[PROBLEM REQUIREMENTS]
Could you please find each line in the records that contains the word "agent" and copy it?
----
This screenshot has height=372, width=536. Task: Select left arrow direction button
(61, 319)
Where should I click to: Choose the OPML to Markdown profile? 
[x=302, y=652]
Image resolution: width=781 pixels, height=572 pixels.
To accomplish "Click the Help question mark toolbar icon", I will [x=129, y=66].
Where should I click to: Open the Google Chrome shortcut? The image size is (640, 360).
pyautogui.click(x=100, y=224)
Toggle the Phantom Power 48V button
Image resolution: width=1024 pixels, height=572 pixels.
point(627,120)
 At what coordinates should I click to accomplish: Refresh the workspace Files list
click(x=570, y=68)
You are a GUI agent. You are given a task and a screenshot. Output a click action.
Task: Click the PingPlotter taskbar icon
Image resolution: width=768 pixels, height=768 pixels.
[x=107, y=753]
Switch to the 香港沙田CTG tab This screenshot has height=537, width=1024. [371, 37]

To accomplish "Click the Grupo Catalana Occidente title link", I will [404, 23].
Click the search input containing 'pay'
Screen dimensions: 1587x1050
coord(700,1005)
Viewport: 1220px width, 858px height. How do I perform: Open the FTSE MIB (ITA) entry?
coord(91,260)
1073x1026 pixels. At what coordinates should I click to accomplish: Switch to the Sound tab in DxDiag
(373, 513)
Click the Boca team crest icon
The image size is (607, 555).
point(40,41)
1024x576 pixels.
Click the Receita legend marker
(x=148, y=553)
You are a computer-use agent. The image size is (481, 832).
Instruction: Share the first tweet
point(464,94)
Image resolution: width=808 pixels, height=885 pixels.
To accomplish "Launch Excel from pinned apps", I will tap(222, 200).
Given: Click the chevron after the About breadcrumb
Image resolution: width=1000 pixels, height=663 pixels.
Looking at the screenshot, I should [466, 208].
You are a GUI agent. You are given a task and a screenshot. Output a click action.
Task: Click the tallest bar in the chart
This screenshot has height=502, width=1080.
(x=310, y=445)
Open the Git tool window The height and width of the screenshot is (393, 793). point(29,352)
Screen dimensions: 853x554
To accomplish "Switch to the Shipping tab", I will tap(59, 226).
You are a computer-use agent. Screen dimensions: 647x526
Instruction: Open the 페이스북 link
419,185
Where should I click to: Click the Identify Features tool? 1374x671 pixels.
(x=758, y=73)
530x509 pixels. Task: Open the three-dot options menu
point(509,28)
----
[SOLUTION TO THE EXERCISE]
You are a GUI agent. You are given a task and a screenshot. Output a click action.
You are a computer-use agent. The image size is (481, 832).
You are a GUI agent. You are given a task and a screenshot. Output a click action.
You are a computer-use agent. Screen dimensions: 647x526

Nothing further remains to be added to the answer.